Task item: What lines in the material hold the string "input"? Return every one of them.

Data to examine:
-.-.-
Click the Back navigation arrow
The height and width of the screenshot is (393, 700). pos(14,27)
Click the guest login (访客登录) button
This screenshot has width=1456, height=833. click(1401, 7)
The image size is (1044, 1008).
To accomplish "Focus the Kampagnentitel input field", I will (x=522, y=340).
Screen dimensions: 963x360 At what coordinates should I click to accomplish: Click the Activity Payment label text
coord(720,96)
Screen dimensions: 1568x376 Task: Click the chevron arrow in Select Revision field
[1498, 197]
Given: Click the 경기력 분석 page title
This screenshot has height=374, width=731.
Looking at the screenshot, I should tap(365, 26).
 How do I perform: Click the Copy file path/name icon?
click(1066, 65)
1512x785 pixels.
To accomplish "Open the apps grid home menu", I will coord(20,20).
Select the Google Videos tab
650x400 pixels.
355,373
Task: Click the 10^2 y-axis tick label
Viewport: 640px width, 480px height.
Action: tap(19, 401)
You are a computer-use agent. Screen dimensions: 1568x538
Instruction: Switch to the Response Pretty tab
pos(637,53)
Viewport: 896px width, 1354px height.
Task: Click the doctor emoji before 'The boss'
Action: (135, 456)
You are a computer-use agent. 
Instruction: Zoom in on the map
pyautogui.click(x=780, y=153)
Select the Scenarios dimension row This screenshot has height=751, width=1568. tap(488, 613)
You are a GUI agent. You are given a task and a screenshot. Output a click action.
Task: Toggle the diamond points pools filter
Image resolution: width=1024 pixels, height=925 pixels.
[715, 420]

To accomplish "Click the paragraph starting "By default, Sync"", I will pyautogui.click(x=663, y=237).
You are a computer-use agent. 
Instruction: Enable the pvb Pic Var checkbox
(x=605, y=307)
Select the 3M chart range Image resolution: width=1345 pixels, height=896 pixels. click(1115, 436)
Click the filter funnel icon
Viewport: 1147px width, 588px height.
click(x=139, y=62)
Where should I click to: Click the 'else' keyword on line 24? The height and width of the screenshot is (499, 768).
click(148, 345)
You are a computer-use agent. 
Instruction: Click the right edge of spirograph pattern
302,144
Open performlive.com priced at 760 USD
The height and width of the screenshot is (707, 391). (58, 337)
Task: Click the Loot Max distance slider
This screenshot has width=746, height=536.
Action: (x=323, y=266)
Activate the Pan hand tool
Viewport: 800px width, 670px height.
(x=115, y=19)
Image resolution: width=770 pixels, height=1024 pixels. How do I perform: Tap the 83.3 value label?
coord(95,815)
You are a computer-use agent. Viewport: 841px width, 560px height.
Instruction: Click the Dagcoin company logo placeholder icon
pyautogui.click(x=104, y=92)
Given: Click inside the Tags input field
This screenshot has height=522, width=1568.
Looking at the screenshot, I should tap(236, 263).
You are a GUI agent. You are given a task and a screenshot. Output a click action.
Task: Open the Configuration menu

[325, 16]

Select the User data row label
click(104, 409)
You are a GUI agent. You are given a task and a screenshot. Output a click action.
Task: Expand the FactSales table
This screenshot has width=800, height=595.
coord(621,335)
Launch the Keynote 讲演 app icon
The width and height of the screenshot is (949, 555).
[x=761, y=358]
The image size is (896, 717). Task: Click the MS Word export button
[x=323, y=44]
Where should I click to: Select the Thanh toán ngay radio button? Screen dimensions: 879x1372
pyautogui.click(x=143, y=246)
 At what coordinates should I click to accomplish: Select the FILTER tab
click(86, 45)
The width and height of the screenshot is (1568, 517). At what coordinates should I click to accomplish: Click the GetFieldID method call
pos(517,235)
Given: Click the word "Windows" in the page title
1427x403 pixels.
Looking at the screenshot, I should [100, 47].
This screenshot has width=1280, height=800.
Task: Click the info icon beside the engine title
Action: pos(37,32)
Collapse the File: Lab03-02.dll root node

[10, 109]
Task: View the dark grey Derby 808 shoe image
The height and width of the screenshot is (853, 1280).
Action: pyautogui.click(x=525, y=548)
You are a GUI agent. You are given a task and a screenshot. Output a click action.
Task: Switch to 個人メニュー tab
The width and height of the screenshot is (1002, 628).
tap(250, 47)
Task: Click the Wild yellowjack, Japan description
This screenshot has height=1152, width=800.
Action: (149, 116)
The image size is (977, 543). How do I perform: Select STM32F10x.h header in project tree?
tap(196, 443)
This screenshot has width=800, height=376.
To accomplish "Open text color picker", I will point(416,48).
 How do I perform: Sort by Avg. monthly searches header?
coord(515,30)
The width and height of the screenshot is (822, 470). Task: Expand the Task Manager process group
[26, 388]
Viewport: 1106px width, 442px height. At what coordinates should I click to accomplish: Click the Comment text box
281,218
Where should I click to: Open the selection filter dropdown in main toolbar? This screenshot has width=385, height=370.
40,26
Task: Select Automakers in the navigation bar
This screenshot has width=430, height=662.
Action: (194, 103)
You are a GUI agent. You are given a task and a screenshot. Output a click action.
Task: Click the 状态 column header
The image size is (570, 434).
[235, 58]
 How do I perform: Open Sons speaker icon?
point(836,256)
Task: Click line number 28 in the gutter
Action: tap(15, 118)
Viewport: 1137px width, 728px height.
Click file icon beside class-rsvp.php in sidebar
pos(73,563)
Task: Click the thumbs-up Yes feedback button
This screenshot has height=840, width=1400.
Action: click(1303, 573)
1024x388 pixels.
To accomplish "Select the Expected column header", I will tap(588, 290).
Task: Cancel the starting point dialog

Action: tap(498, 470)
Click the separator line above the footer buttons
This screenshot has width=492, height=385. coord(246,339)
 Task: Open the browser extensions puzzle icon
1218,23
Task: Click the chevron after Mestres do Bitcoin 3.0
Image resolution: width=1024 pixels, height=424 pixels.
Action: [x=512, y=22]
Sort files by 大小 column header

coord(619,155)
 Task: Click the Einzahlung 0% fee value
-.-.-
Task answer:
To accomplish "Focus the Kampagnentitel input field", I will (x=522, y=340).
Given: Click inside the Tags input field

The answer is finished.